Just like what you said. Pytorch use "stride" to manage the tensor memory(you can access stride by tensor.stride() ), some operation such as permute() don't have to change the real memory block(memory copy might take a lot of time), just need to update stride. This might cause incontiguous memory. I can feed the memory block to tensorrt, but not the layerout information.

I add bindings[idx] = inputs[i].contiguous().data_ptr() to torch2trt.torch2trt line 387 to fix this, don't know why it doesn't works on your side.
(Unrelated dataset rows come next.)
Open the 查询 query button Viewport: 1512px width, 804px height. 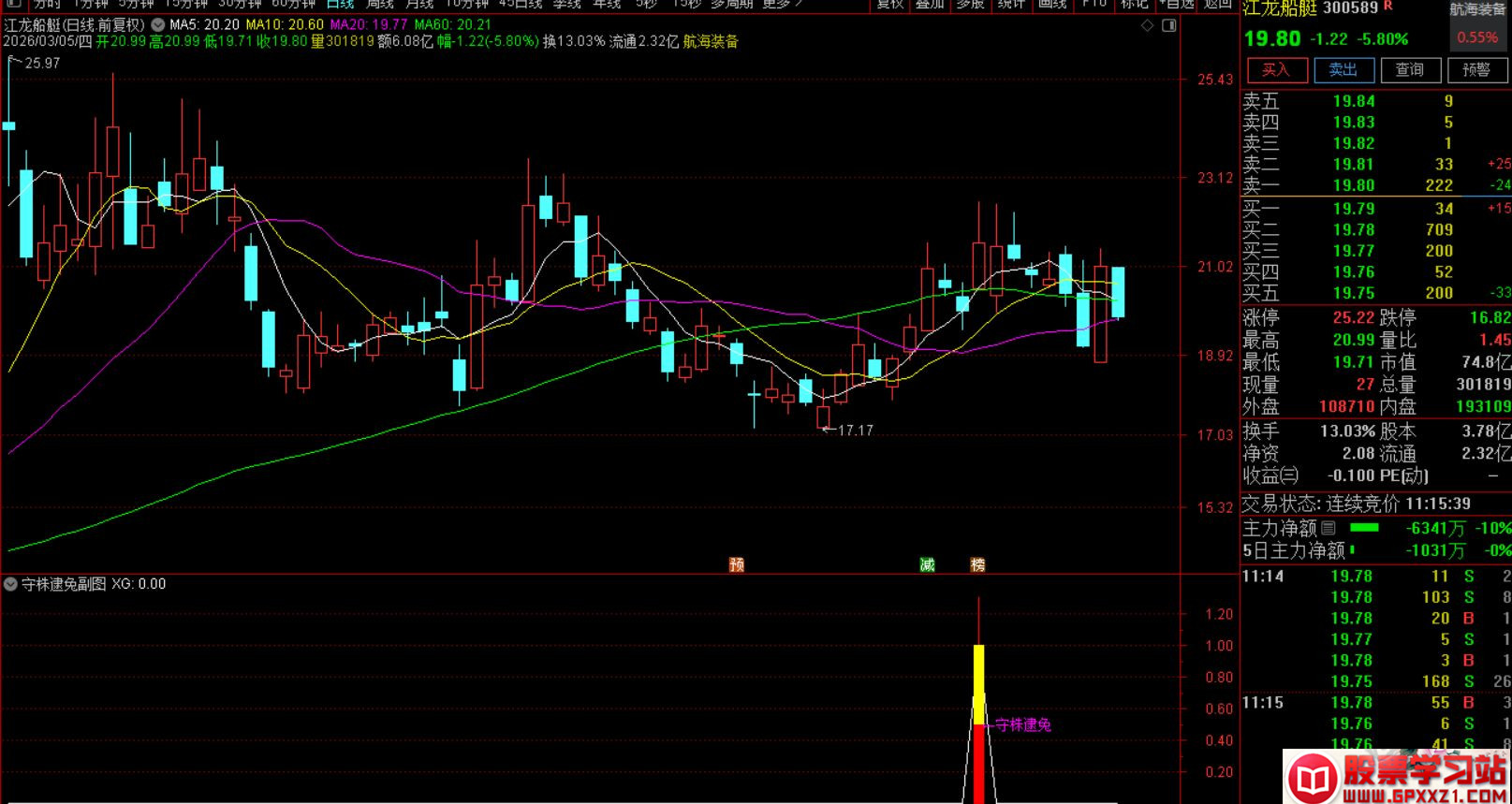(x=1409, y=70)
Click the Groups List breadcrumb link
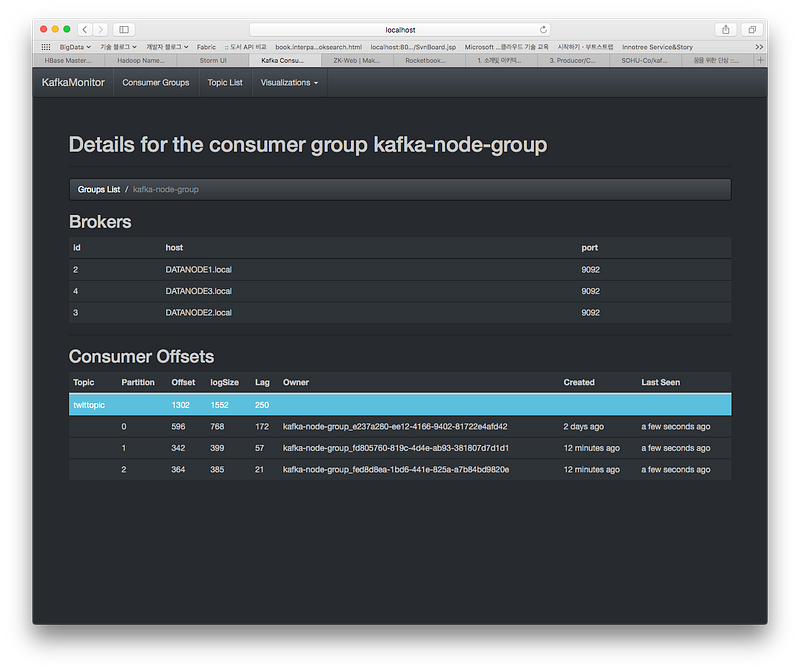Screen dimensions: 800x671 click(98, 189)
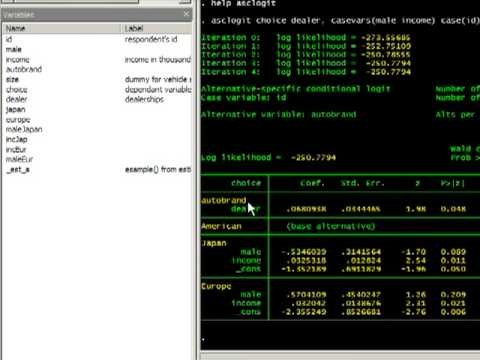Click the asclogit command line in results
The image size is (480, 360).
coord(343,21)
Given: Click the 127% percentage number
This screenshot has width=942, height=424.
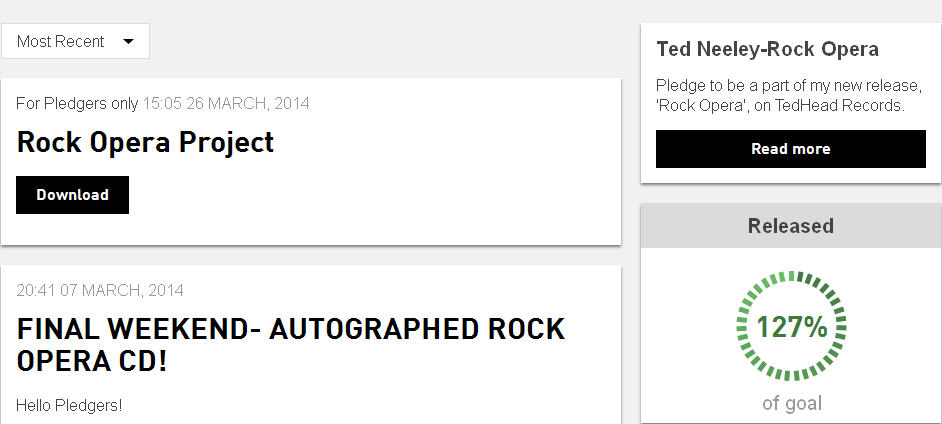Looking at the screenshot, I should click(791, 327).
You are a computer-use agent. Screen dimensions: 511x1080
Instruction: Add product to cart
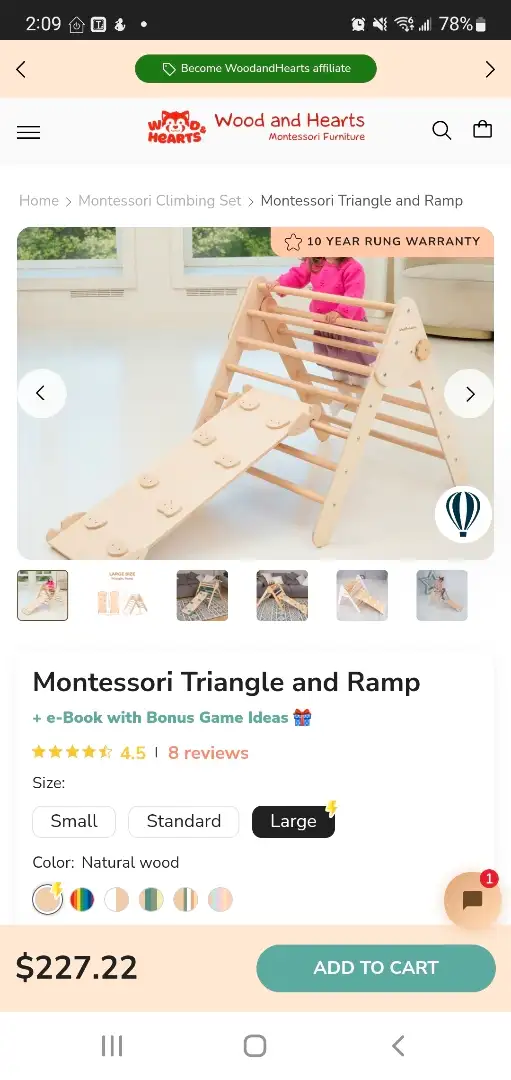tap(376, 968)

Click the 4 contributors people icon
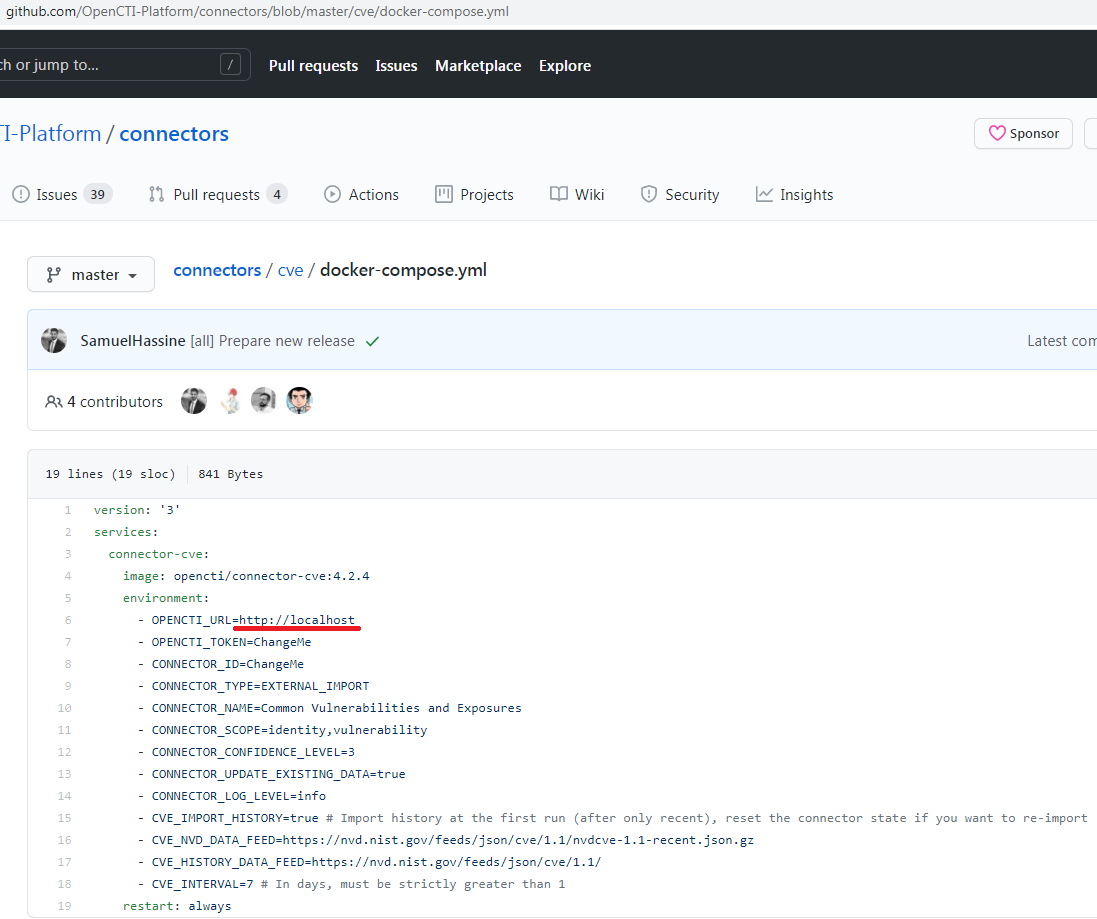(53, 401)
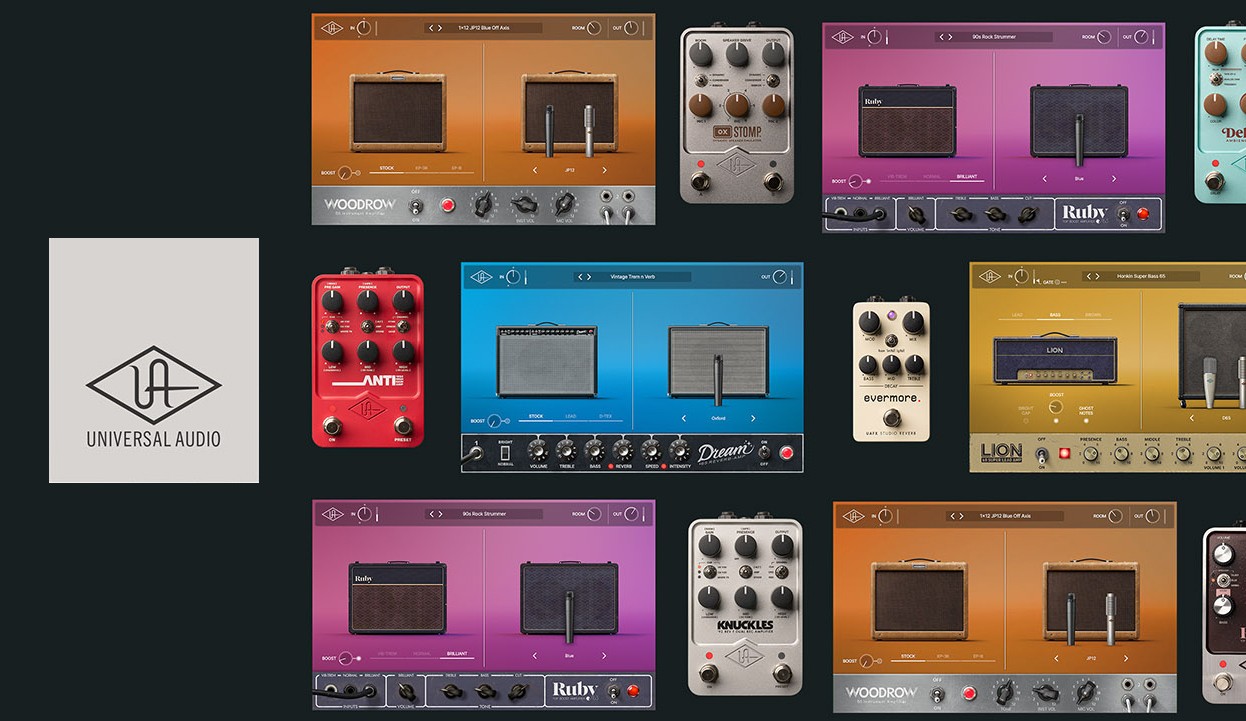
Task: Go to next speaker after Oxford in Dream
Action: pyautogui.click(x=752, y=419)
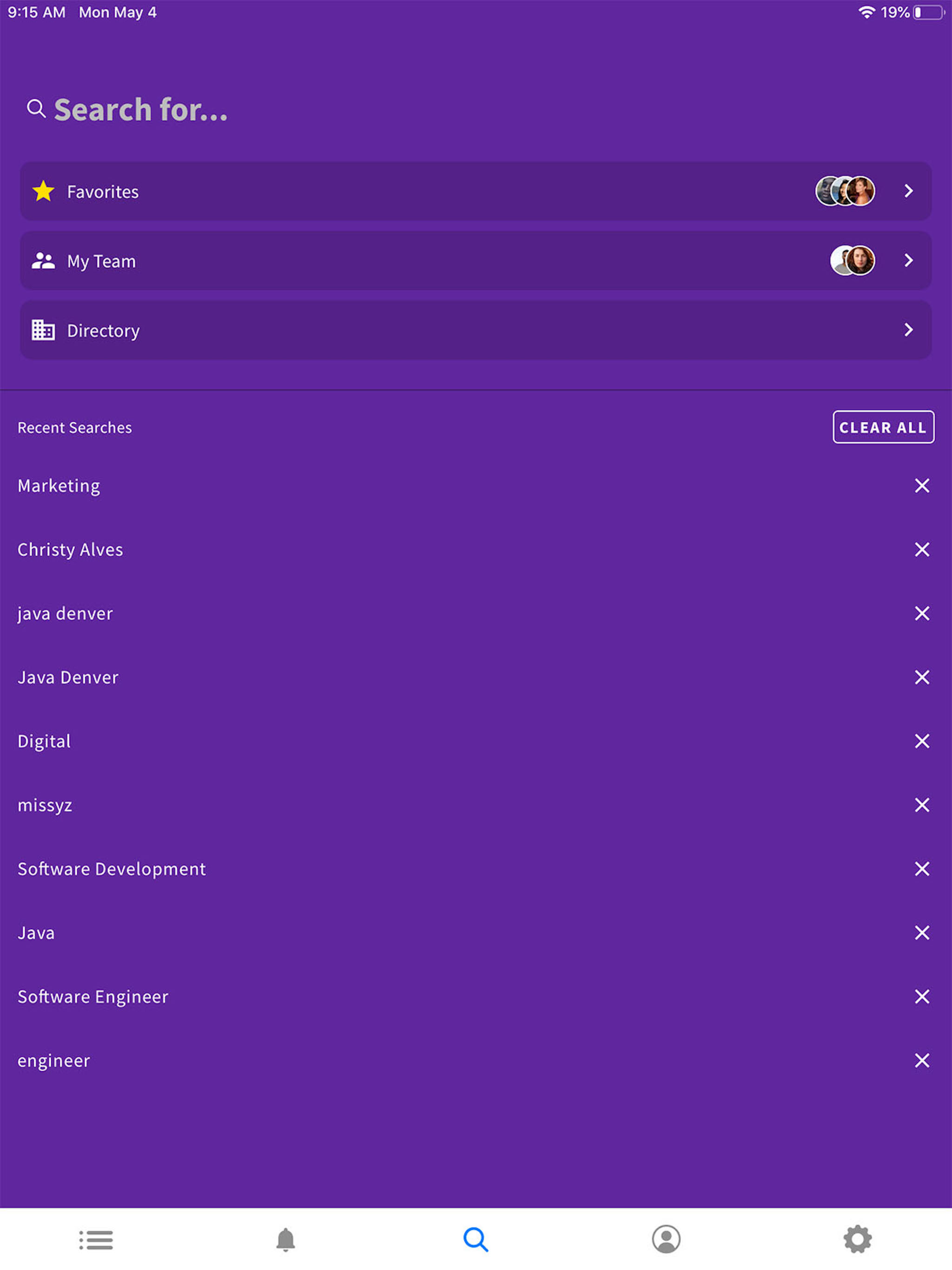The image size is (952, 1270).
Task: Expand Favorites with the chevron arrow
Action: pos(908,191)
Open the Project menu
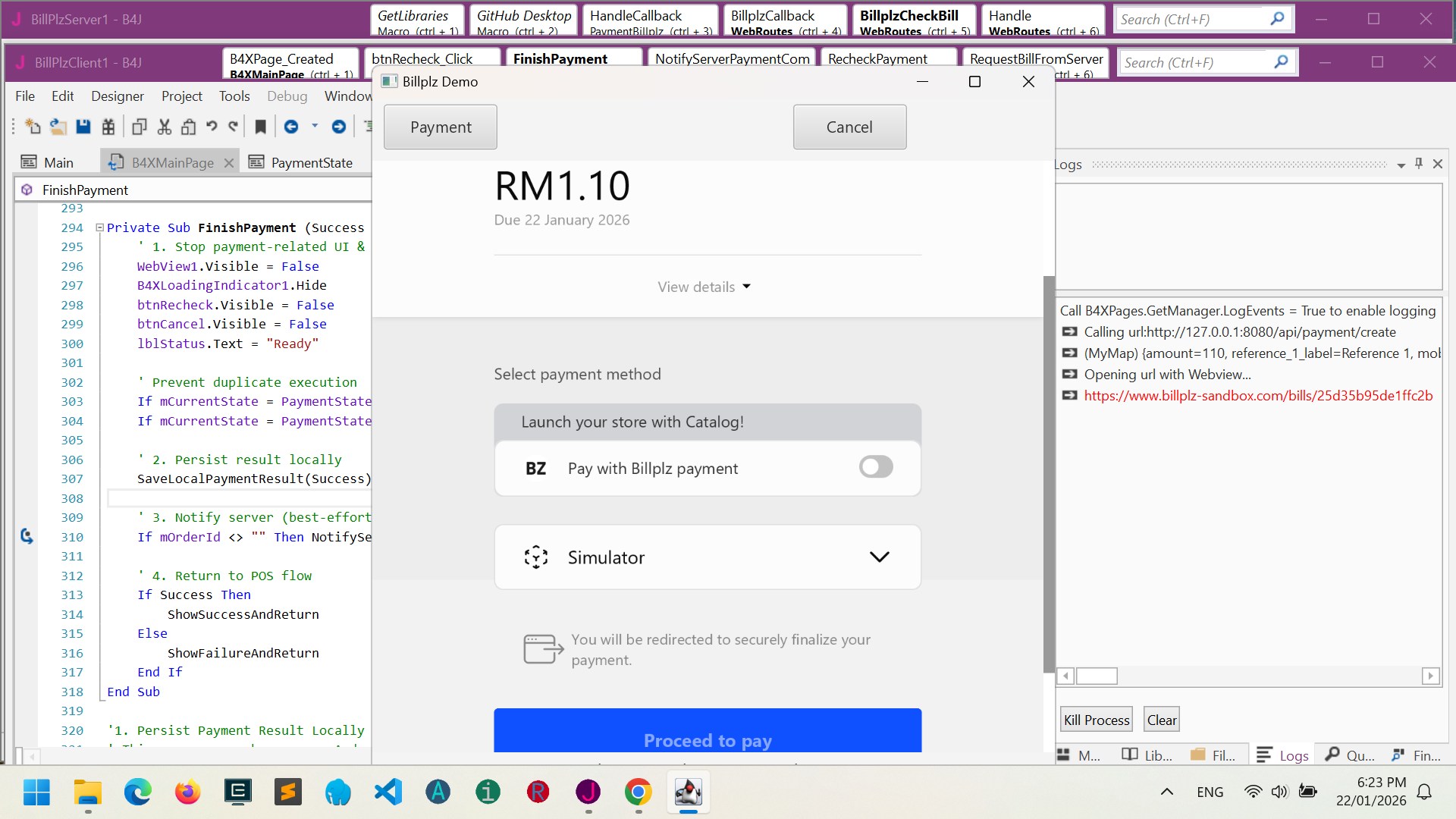The width and height of the screenshot is (1456, 819). pyautogui.click(x=181, y=96)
grimoire commented 4 years ago

This blog detail the mechanism and implement detail http://blog.ezyang.com/2019/05/pytorch-internals/

cefengxu commented 4 years ago

errr... i known because the torch2trt_dynamic updated unsuccessfully, my code is torch2trt is bindings[idx] = inputs[i].data_ptr() actually. BTW, how to update the torch2trt_dynamic ? just run the command below again ?? sudo python setup.py install

grimoire commented 4 years ago
git pull
python setup.py install

if you want to do some development on the repo, you can also use python setup.py develop

cefengxu commented 4 years ago

Thanks~ at least the inference.py can be running now.